David Adler and his wife Bertha

David Adler and his wife Bertha

In addition to David’s naturalization papers, I received several other documents related to the Adler family.  (For simplicity sake, I will refer to them as the Adlers, except where the Strolowitz name is relevant for a particular reason.)  I had hoped to find something that would help me learn what had happened to Jacob. To recap what I already knew and did not know, I had not found any record of Itic Yankel after the ship manifest of 1907, and family lore said that he had never left Ellis Island.  The ship manifest, however, indicated that he was admitted, after being briefly detained for a doctor’s examination of his eyes.  There is no record of deportation.  I thought perhaps that he had died shortly thereafter, and I ordered the death certificate of the only Jacob Adler I could find who might fit in terms of age and year of death.  I now have that certificate, but unfortunately it was not for the correct Jacob Adler.  The certificate is for a Jacob Adler from Germany who had been in the US since 1880 at the time of his death in 1910.  So I still have no answers to the question of what happened to Jacob, Tillie’s husband.  I am awaiting his immigration papers from the National Archives and hope that they will provide some clues.
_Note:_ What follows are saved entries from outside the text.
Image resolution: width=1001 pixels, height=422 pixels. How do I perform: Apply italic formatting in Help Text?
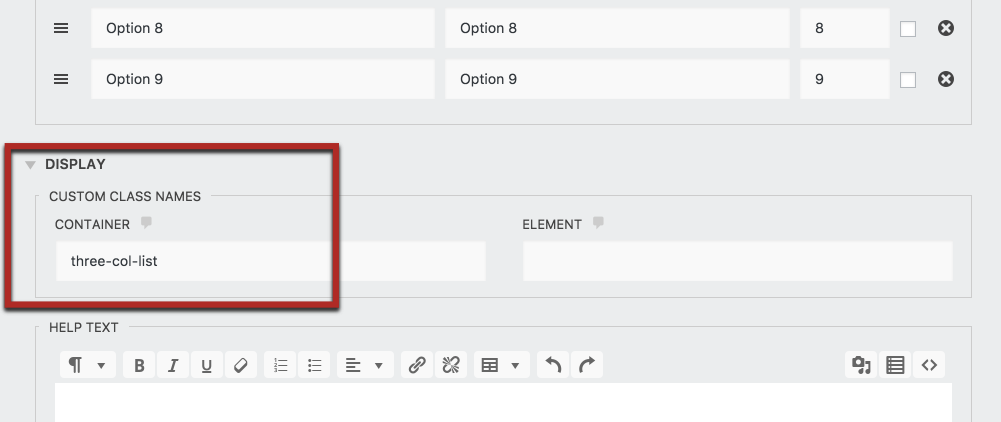(173, 366)
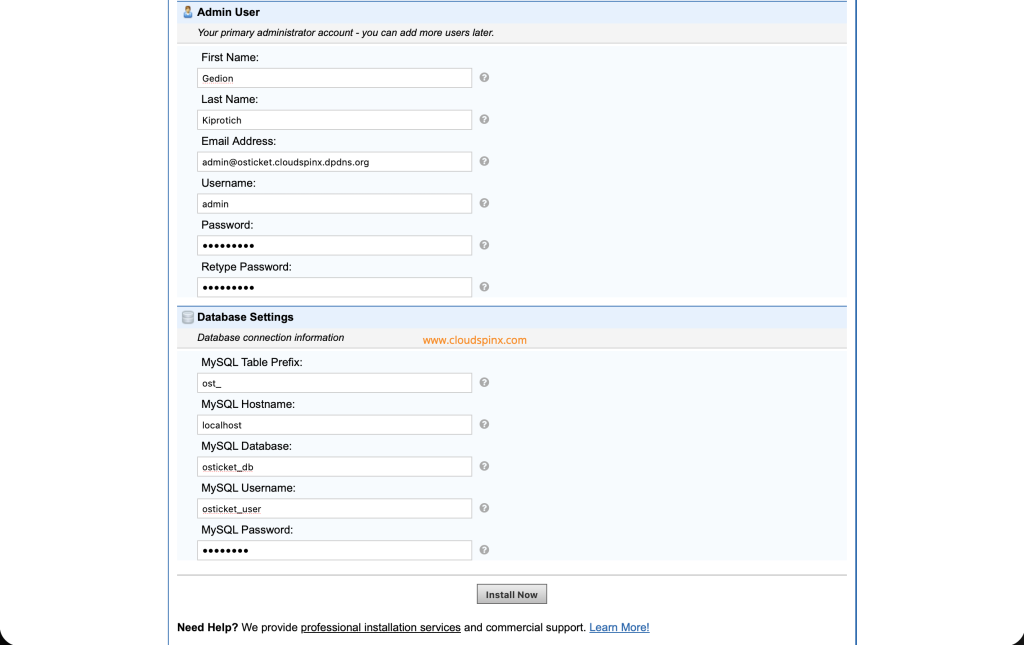Click the MySQL Hostname field showing localhost

[334, 425]
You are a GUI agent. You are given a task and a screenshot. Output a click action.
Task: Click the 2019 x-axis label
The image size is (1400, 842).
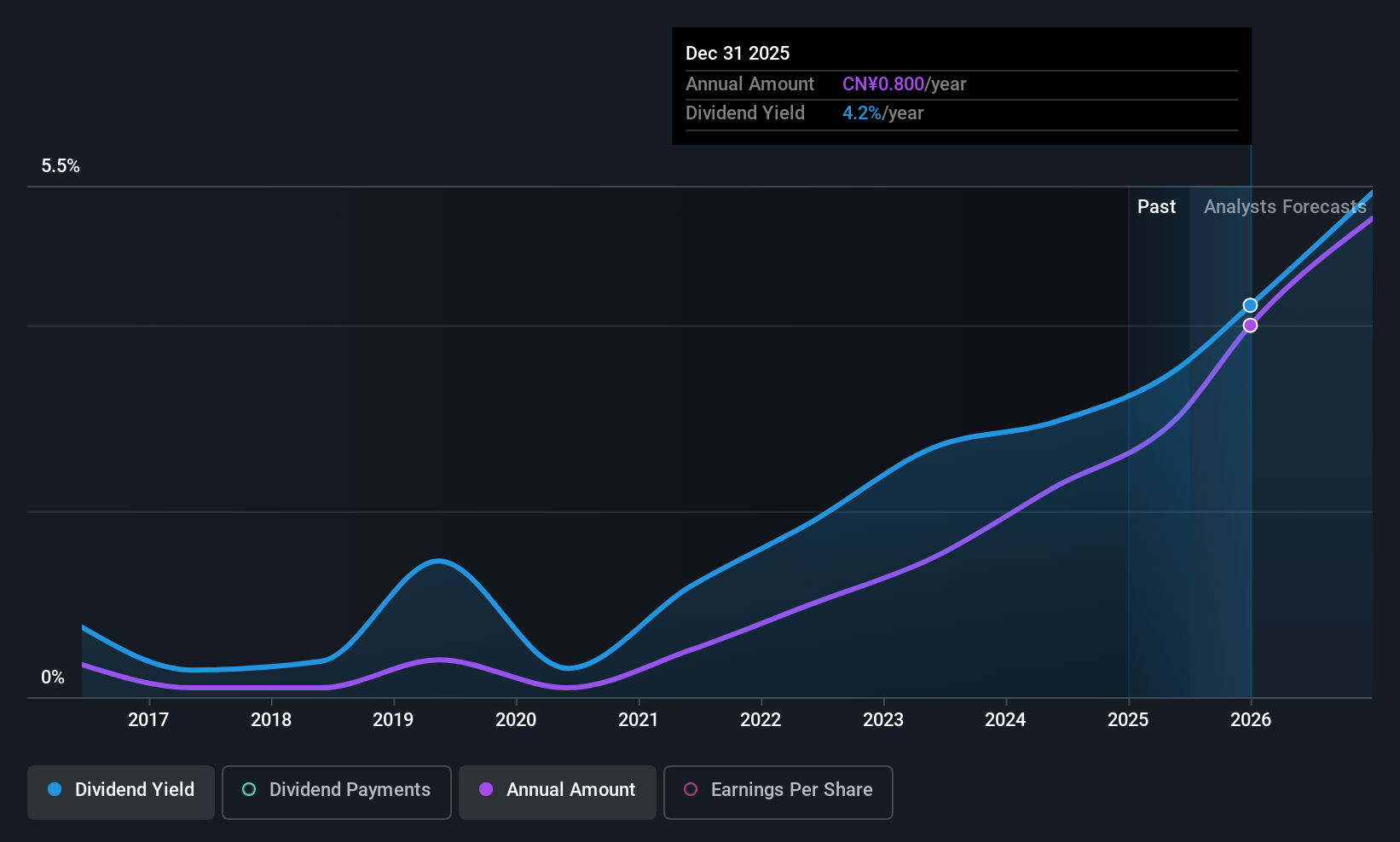393,720
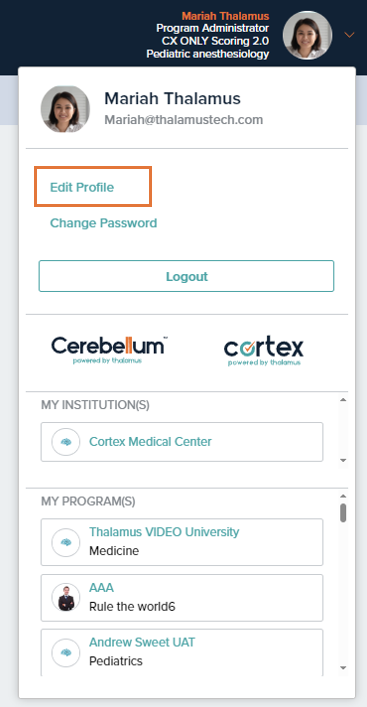Open Edit Profile
This screenshot has width=367, height=707.
[82, 187]
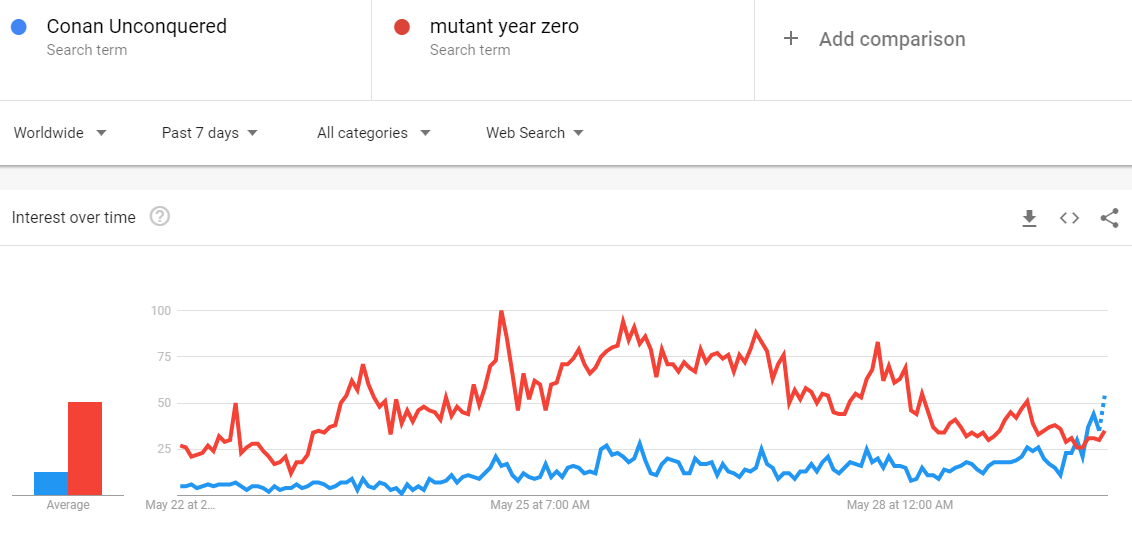The width and height of the screenshot is (1132, 534).
Task: Click the May 25 at 7:00 AM axis label
Action: [540, 505]
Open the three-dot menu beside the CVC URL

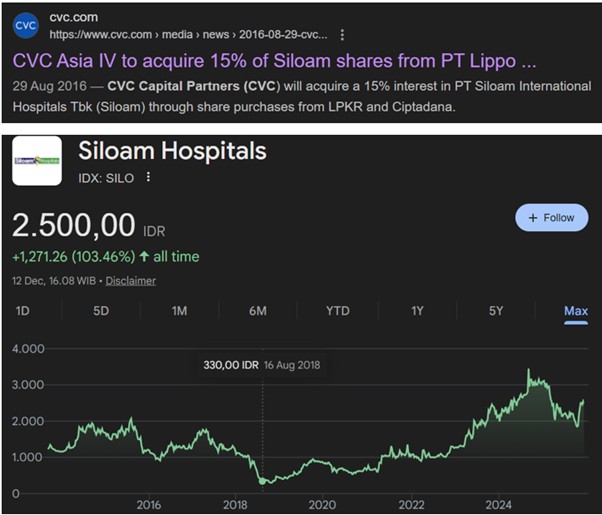pyautogui.click(x=343, y=33)
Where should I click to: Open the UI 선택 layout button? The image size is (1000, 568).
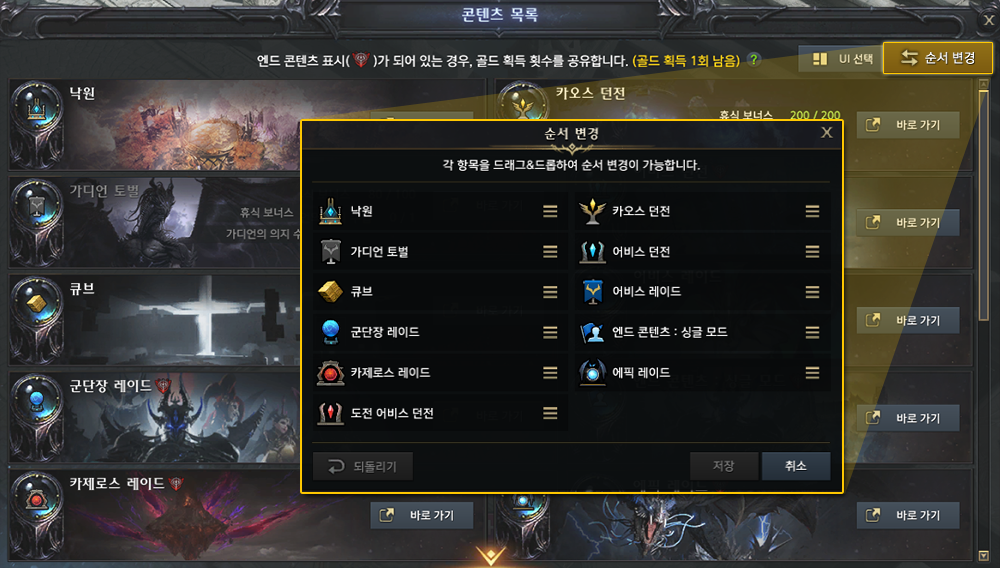tap(841, 59)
I had requested several other documents in order to confirm what I assumed was true: that Tillie was the sister of my great-grandmother Gisella Rosensweig and that Itic Yankel Srulovici and Jacob Adler were the same person and the father of all of the seven children.  Not surprisingly, they all do confirm one or both of those facts.  First, Tillie’s death certificate lists her parents as David and Esther Rosenzweig (no maiden name for Esther, unfortunately), my great-great grandparents, confirming that Tillie was my great-grandmother Gisella’s sister.  Her death certificate was witnessed by her son David, signing as Strulowitz, confirming that Yankel Srulovici was his father and not some other husband named Adler.  (Tillie is also a Strulowitz on the certificate.)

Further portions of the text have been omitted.